Functional Accountabilities:
- Print out all assigned daily billing reports and distribute as instructed.
- Work their assigned reports to completion each day. Reports to be worked daily are listed in the CBO policy.
- Print out applicable error and/or rejection reports from billing AR systems daily.
- Research accounts that show as failed on error and/or reject reports and make necessary corrections for the claim to file to insurance.
- Create and complete processing of billing file from the billing AR system.
- Upload created billing files to the claims scrubber system.
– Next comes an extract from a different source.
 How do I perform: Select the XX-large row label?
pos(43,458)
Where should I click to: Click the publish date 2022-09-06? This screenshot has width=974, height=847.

At this time we utilize Payorpath and Emdeon.
- Verify that all claims listed in the created file by the host system are accounted for in the claims scrubber system when the upload is completed.
- If claim count or dollar amount does not match between the two systems investigate which claims are missing and make necessary corrections for the claims to file.
- Completes correction of claims that are flagged as containing errors by the scrubbing system.
- If assistance is needed from another resource they request the information and put the claim on hold until it can be resolved and filed.
- After necessary corrections are made to rejected claims will perform system function to refile the claim.
- Review of Accepted/Rejected Reports from carriers.
- For carrier rejected claims correct listed errors and resubmit the claim.
- If error was generated based on information from the host system and information can be updated we will make the update. This will keep the error from repeating in the future.
- Prints claims to paper that will not file electronically to the insurance carrier. Claims are to be mailed same day as printed unless on hold for op notes.
- Distribute to appropriate staff any claims that are rejected that they cannot facilitate.
- Monitors billing system notifications to ensure that claims are accepted by the payor or clearinghouse daily.
- Verifies daily that all claims that could be filed were filed and they are aware of the reasons for any claims left in the scrubber and not filed.
- Responsible for making sure requested information is received from other resources in a timely manner and that the pending claim gets resolved.
- Responsible for making sure return mail and address changes that pertain to insurance companies are handled and system updated with new information as warranted.
Accountability:
- Reports to: AR Collections Manager - Facilities/ For physician side reports to Coding & Claim Management Manager.
- Supervises: None
Qualifications: (Minimum education, training and experience, licensure, certification)
- High School Diploma or equivalent required
- Minimum 1 year experience in medical billing required
- Current billing system experience preferred
- Expected to maintain knowledge of and adhere to applicable rules, regulations, policies, laws, contracts and guidelines that impact reimbursement
- Must be able to work independently as well as a team environment
Required Physical Demands:
- Strength (Lift, Carry, Push, Pull): Sedentary (exerting up to 10 pounds of force occasionally)
- Standing/Walking: Occasionally; activity exists up to 1/3 of the time
- Keyboard/Dexterity: Constantly; activity exists 2/3 or more of the time.
- Talking (Must be able to effectively communicate verbally): Yes
- Seeing: Yes
- Hearing: Yes
- Color Acuity: No
What We Offer
As an organization, one way we care for our communities and each other is by providing a comprehensive benefits package that includes:
- Medical, dental, vision, and prescription coverage
- Life and AD&D coverage
- Availability of short- and long-term disability
- Flexible financial benefits including FSAs, HSAs, and Daycare FSA.